(Extrait du texte):

━━━━━━━━━━━━━━━━━━━━━━━━━━━━━━

Il faut œuvrer pour un changement diplomatique de la France et pour ouvrir les yeux des diplomates sur la réalité syrienne. J’ai par exemple rencontré Jacques Myard, un député UMP membre de la Commission parlementaire des Affaires étrangères, avec qui j’ai eu de longues discussions. Il a cosigné un communiqué en août 2012 avec le député Alain Marsaud, disant que cette opposition syrienne reçue par l’Etat français était islamiste. Ça a fait boule de neige. Ce n’est pas une révolution démocratique, ce sont bel et bien des barbus. Le problème de la France c’est qu’elle a mis quatre ans à le réaliser. Comment un Etat comme la France peut reconnaître cette CNS qui est essentiellement formée d’islamistes? Ou c’est un double jeu de la part de la France ou c’est idiot. Rendez-vous compte que la première fois que François Hollande a reçu la délégation du CNS, il leur a donné l’accolade! C’est une erreur protocolaire d’aller donner l’accolade à un Frère musulman. J’ai dû être entendu d’ailleurs, car ensuite c’est Laurent Fabius qui a été chargé de faire la bise à Moaz el-Khatib. François Hollande est mal entouré.
Laurent Fabius n’y comprend rien; il faut qu’il parte.

Va-t-on assister à un changement de cap de la diplomatie occidentale vis-à-vis de Damas?
Les Etats-Unis ne veulent plus de la chute de Bachar el-Assad. En France, l’ex-majorité de droite avait aussi alerté que si vous bombardez Assad, c’en est fini du Moyen-Orient. Israël voudrait ce scénario, il pourrait d’ailleurs y participer dans le cadre d’une guerre, pour détruire la Syrie. Ce serait la meilleure issue pour lui actuellement. Mais je ne le crois pas, car le Hezbollah a désormais la capacité d’envoyer entre 500 et 1 000 missiles par jour sur Israël. Ce serait un grand feu d’artifice. Aujourd’hui, nous allons avoir une orientation positive envers Assad. Ils y sont obligés. La France ne peut pas, seule, s’aventurer dans une guerre en Syrie. Un coup sans les Américains n’est pas possible.

━━━━━━━━━━━━━━━━━━━━━━━━━━━━━━

(Quelques lignes)
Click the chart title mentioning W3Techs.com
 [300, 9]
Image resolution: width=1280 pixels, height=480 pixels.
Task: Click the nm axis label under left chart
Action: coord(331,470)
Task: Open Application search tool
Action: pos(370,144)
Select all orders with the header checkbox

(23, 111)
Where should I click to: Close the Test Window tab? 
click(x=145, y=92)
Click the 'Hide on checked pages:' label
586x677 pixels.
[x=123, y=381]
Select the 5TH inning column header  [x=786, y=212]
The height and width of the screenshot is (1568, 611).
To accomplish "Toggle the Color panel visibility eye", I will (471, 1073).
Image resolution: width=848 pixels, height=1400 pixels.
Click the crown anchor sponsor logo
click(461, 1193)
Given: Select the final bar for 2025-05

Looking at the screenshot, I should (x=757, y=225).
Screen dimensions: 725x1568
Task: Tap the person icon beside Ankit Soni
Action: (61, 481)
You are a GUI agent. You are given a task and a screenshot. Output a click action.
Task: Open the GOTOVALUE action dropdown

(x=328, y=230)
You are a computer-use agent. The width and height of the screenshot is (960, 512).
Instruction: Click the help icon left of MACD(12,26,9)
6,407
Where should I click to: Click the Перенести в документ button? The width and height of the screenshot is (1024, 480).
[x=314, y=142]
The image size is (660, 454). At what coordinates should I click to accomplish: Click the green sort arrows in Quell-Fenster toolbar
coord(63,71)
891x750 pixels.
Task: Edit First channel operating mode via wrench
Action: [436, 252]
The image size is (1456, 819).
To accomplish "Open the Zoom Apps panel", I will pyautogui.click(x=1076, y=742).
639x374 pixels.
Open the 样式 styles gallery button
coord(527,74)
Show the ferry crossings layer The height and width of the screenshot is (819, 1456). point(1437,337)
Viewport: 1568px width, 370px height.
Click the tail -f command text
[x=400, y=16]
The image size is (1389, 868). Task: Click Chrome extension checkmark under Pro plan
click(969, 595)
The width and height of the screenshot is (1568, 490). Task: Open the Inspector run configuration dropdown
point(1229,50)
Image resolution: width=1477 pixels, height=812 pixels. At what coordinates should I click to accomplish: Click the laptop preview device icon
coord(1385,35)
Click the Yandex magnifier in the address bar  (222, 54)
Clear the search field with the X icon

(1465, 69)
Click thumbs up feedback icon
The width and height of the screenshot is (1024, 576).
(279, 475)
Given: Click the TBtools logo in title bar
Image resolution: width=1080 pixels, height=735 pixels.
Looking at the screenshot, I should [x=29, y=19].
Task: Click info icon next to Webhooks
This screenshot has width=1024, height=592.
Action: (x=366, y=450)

━━━━━━━━━━━━━━━━━━━━━━━━━━━━━━

(Consigne): Transcrivez fidèlement le passage du texte sur la diplomatie française face à la Syrie, depuis « Les Etats-Unis ne » jusqu'à « n’est pas possible. » inclus.

(Réponse attendue):
Les Etats-Unis ne veulent plus de la chute de Bachar el-Assad. En France, l’ex-majorité de droite avait aussi alerté que si vous bombardez Assad, c’en est fini du Moyen-Orient. Israël voudrait ce scénario, il pourrait d’ailleurs y participer dans le cadre d’une guerre, pour détruire la Syrie. Ce serait la meilleure issue pour lui actuellement. Mais je ne le crois pas, car le Hezbollah a désormais la capacité d’envoyer entre 500 et 1 000 missiles par jour sur Israël. Ce serait un grand feu d’artifice. Aujourd’hui, nous allons avoir une orientation positive envers Assad. Ils y sont obligés. La France ne peut pas, seule, s’aventurer dans une guerre en Syrie. Un coup sans les Américains n’est pas possible.